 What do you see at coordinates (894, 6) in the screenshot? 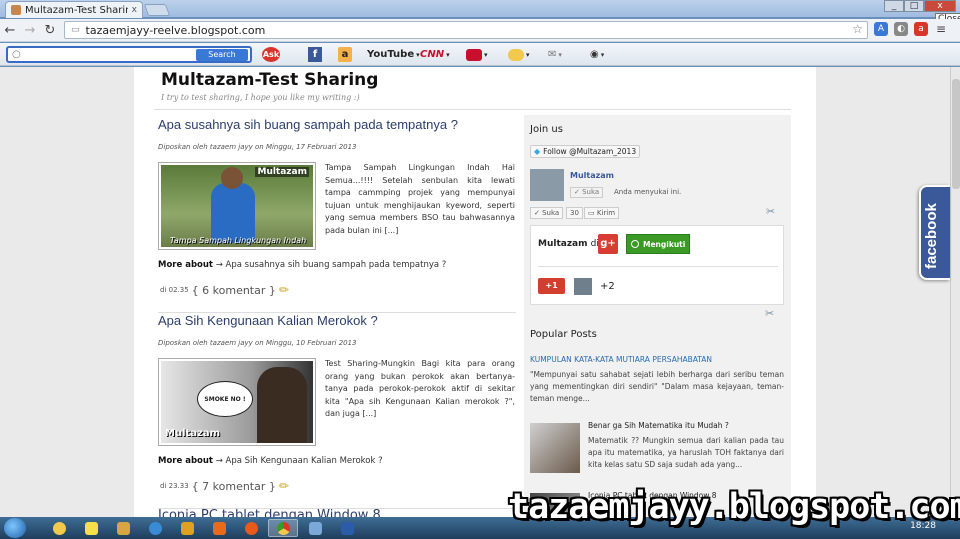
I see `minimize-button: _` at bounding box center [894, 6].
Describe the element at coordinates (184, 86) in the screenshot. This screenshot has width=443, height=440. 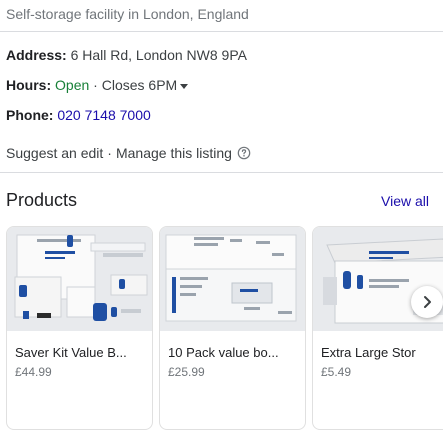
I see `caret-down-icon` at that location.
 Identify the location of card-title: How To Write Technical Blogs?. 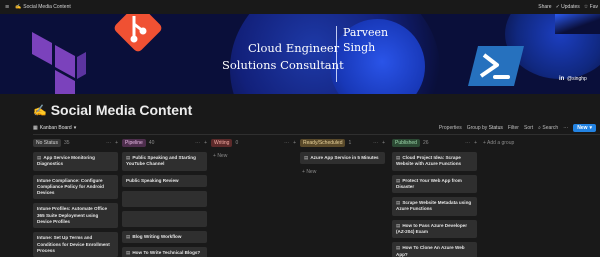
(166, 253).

* * *

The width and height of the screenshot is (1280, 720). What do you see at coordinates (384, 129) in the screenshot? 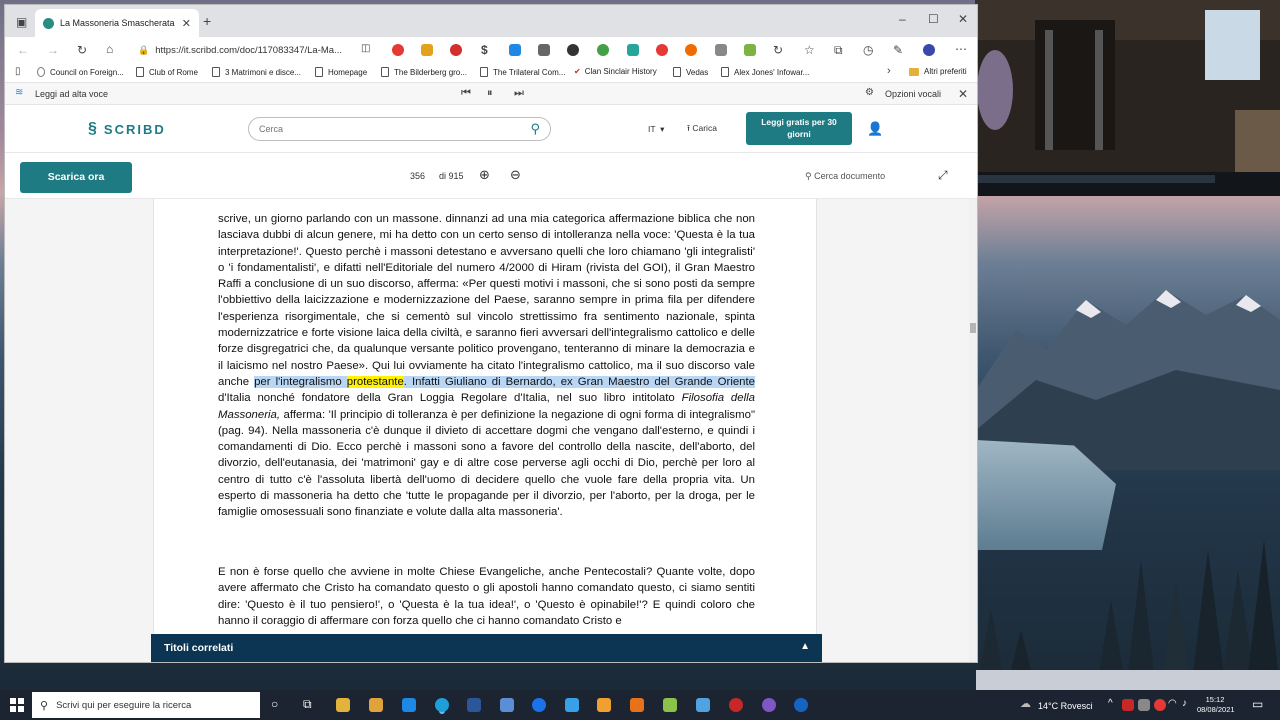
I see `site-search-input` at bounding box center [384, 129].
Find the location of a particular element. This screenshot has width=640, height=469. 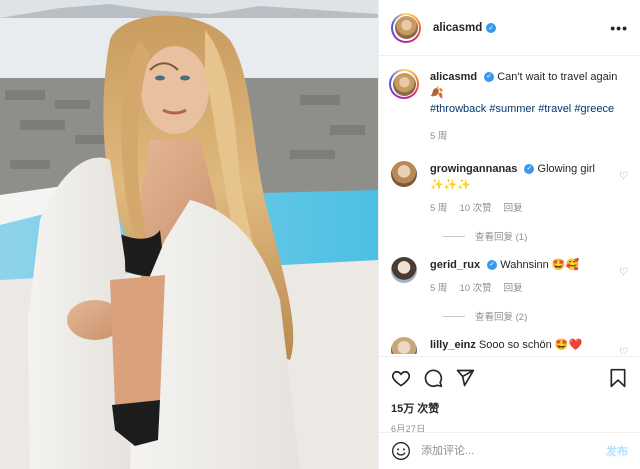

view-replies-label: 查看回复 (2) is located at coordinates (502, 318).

---

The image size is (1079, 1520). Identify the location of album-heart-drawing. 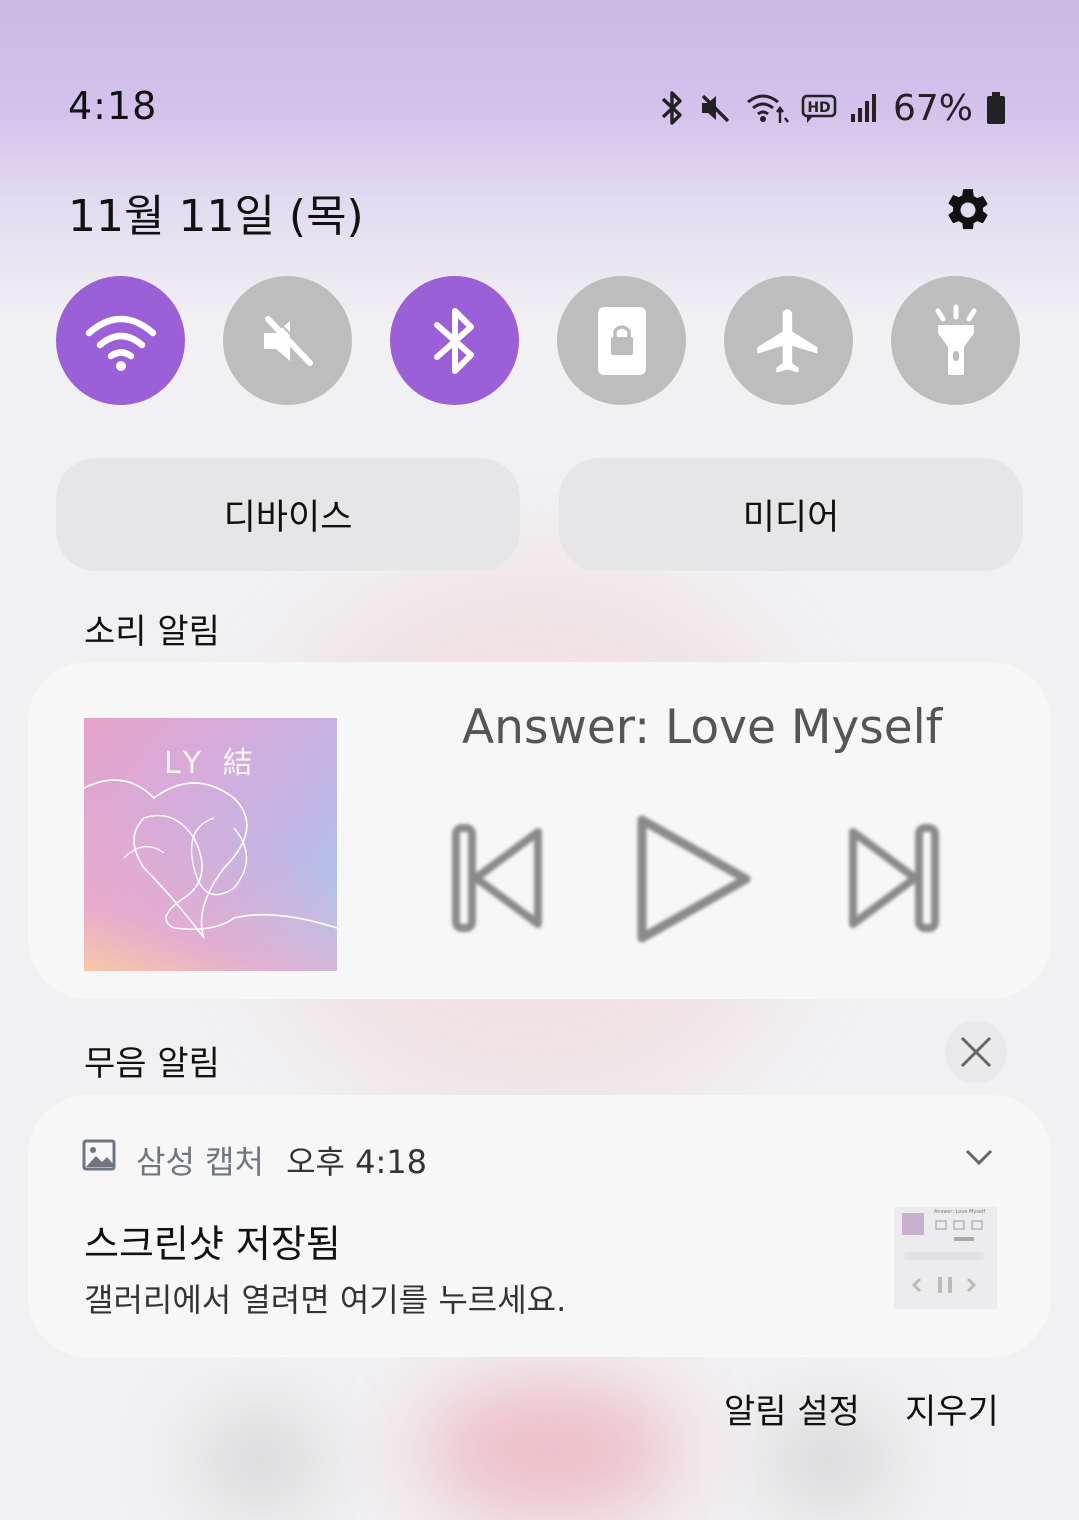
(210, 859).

=== Work to be completed ===
Reproduce the lines from the one containing "The width and" through the one containing "view-replies-label: 查看回复 (2)", both included, and nothing else. Leave the pictures out.

=== Solution to the problem ===
The width and height of the screenshot is (1280, 720). What do you see at coordinates (384, 129) in the screenshot? 
I see `site-search-input` at bounding box center [384, 129].
Find the location of a particular element. This screenshot has width=640, height=469. 

view-replies-label: 查看回复 (2) is located at coordinates (502, 318).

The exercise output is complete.